Provided data: Begin

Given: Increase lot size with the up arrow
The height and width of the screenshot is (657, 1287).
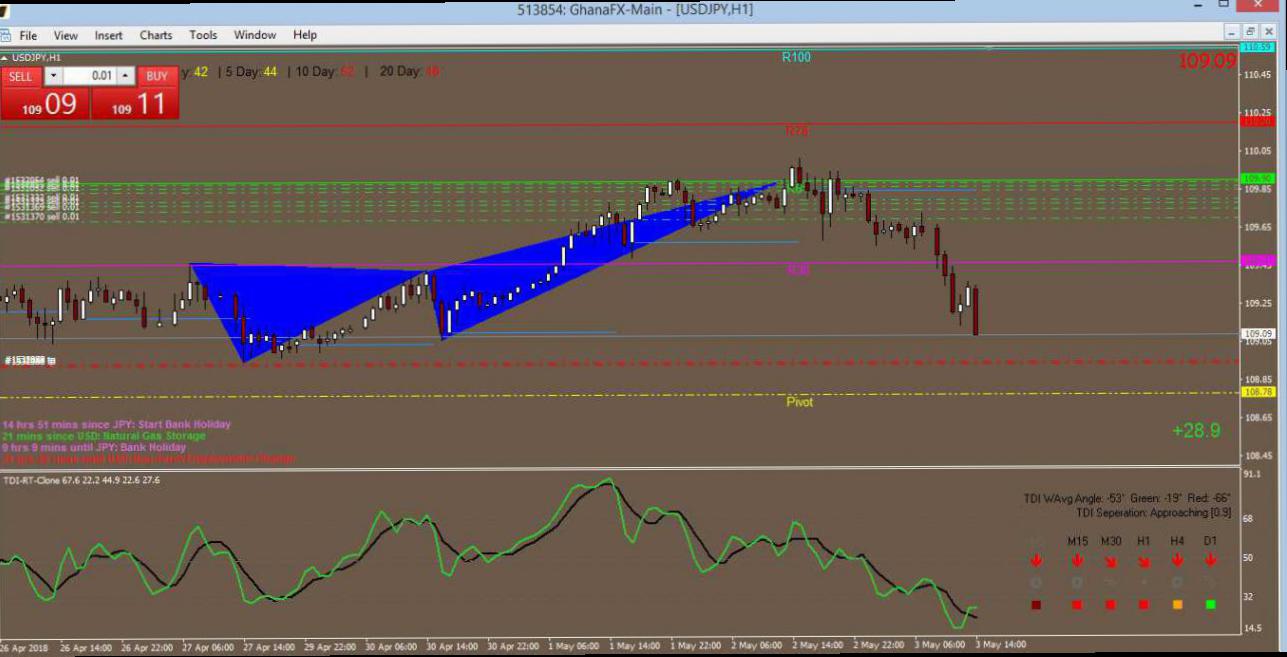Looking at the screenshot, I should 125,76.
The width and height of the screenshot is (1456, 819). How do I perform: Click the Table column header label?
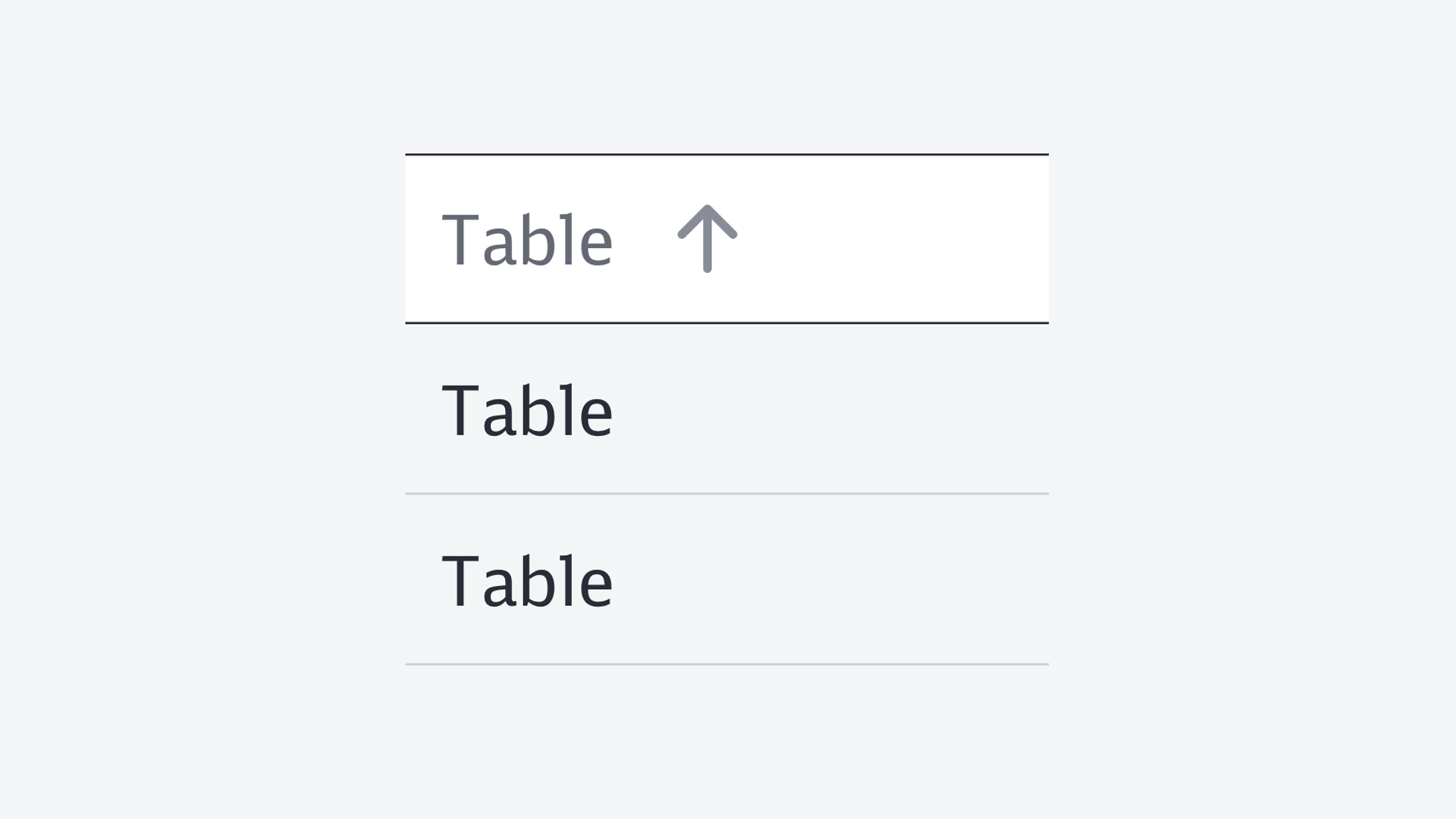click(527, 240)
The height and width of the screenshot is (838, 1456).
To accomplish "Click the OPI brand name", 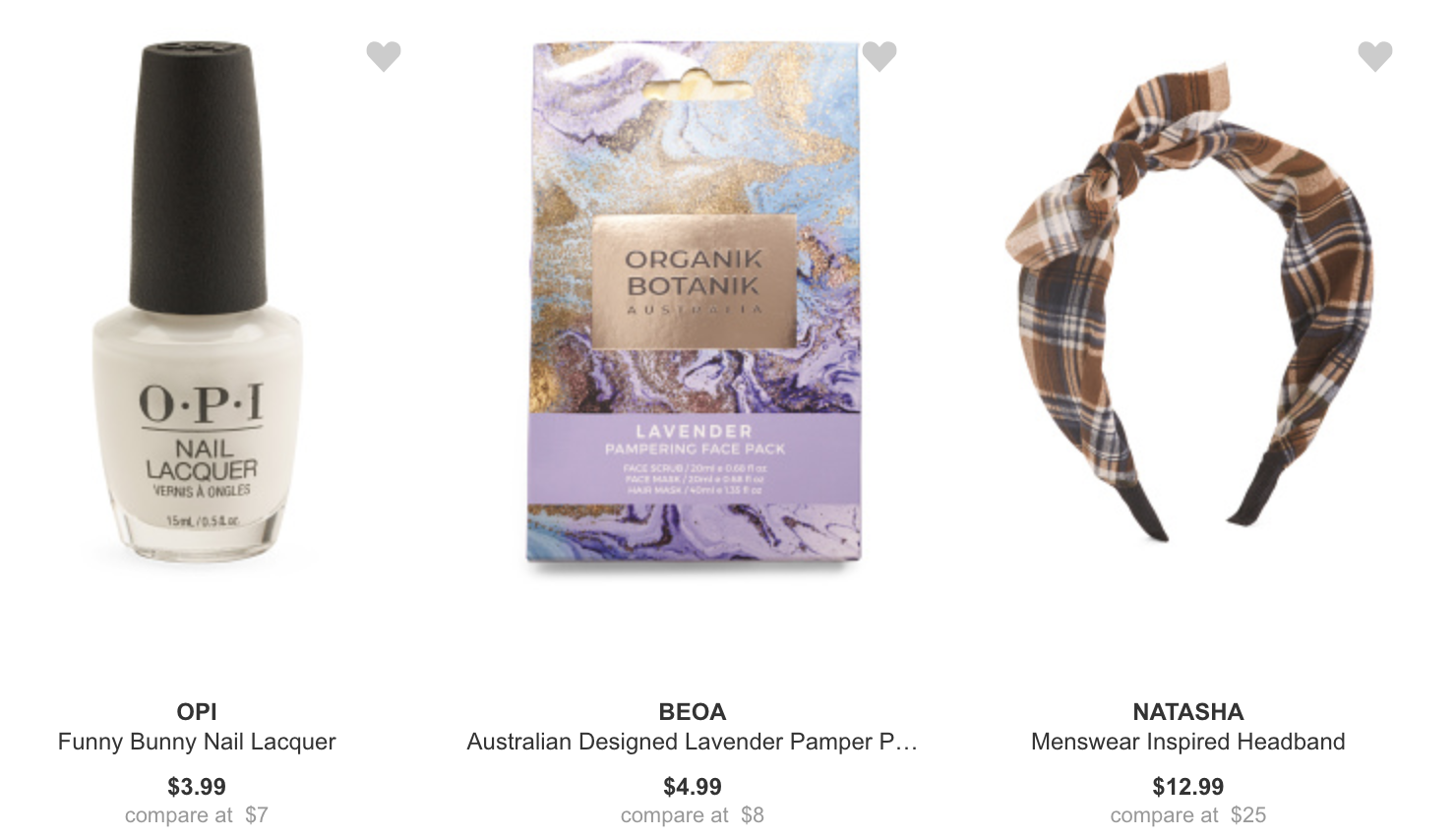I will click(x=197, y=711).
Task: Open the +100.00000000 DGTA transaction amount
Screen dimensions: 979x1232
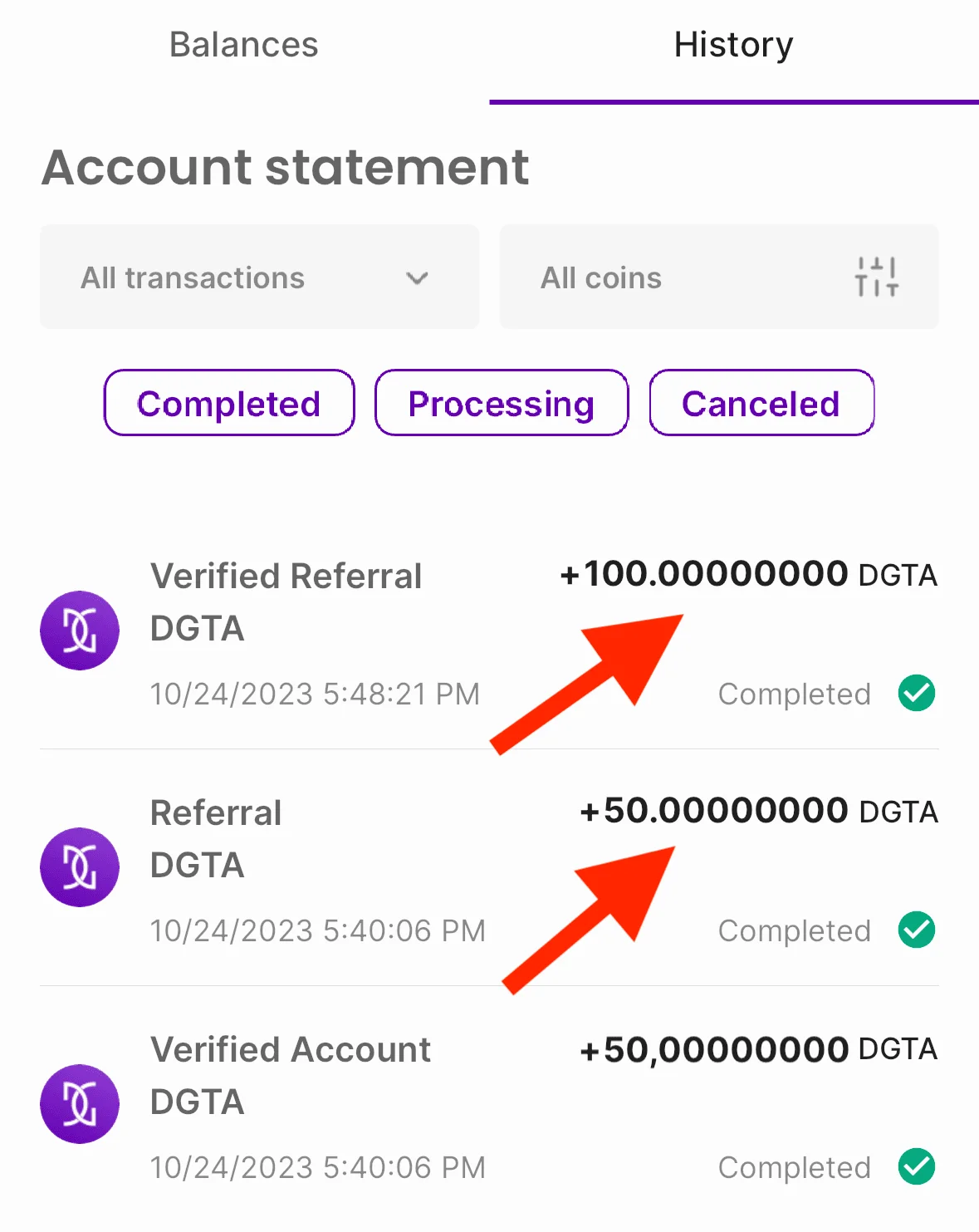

Provided data: End

Copy exactly the lines that run from the line containing "Task: Open the" to the end of the data, keeping both end lines and dropping every picture.

Task: Open the +100.00000000 DGTA transaction amount
Screen dimensions: 979x1232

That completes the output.